We settled on a hotpot restaurant that specialized in motsunabe, but subbed in pork belly for the beef intestine. I wasn't especially interested in a hot-soup lunch, so got the "fried chicken set".



I did help Sabrina out by eating some of the pork belly, though.


After eating, we returned to the absolute chaos of the station proper, bought some Shinkansen tickets at a kiosk, and headed for the platform to catch the 2:21 Nozomi Super Express to Tokyo.



The train absolutely flies by the scenery outside at a speed that will make you dizzy if you watch for too long.


About 80 minutes into the trip, we were afforded a splendid view of Mount Fuji (still an active volcano, and the highest peak in Japan).



At nearly 200 mph, it passes quickly, so Sarah and I scrambled to the windows to take some photos.


About 2 hours or 280-ish miles after leaving Kyoto, we arrived back at Tokyo Station. We only had to walk a few blocks to the hotel (not the same one we stayed in that first, rainy night).

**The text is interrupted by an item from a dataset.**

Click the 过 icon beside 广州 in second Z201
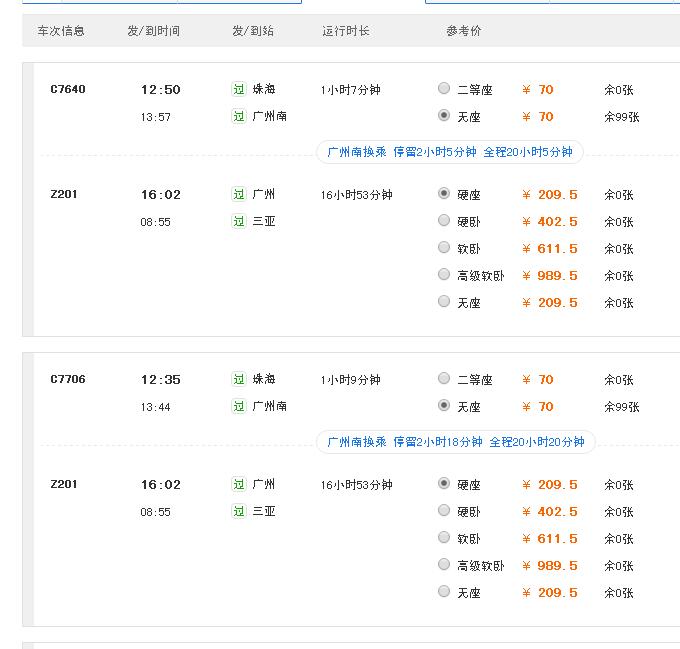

The hotels here (at least the ones we've stayed in) don't put consumable amenities in each room; instead, there's a table full of options to choose from, in the lobby. Sabrina gravitated straight to the tea options.


Our room is quite small, but on par with what we'd have in New York City, for example. Oddly, it has a massage chair. Not oddly, it's Sabrina-sized. This whole country is built for Sabrina's size, in fact.


Operating the massage chair is made possible with contributions from Google Translate.


After a brief respite, we went out on the town in search of more food.


We'd had nearly every type of Japanese food that everyone can agree on over the last two days, and were curious to try the local take on Italian food, so we found a nearby candidate.

Unfortunately, they were closed for a private event. We had no trouble finding another nearby option, though, just a few blocks away. There's a surprising amount of Italian food in (this area of) Tokyo.



I think our expectations were fairly low, and while it certainly wasn't anything close to what we'd get at home, it was perfectly acceptable.


On the walk back to the hotel, we stopped at a Hiroshima-themed food shop to inspect the lemon-flavored offerings. Google Translate does not disappoint.


I didn't bother to translate this one; it's a vacuum-sealed bag of small, dried, whole fish.



The real goal, however, was to get some gelato.


We were briefly unclear on the "don't walk and eat" status in Tokyo, as we'd seen some other people doing it. When we tried to eat our ice cream in the store, however, we were quickly disabused of the idea that the rules were different than they'd been in Kyoto, and told to go stand in the designated consumption zone, outside.


The last stop before turning in for the night was 7-Eleven, obviously. There are unusual snacks around every corner here.


Tomorrow, we'll be up and out early for a guided tour of some areas around Tokyo.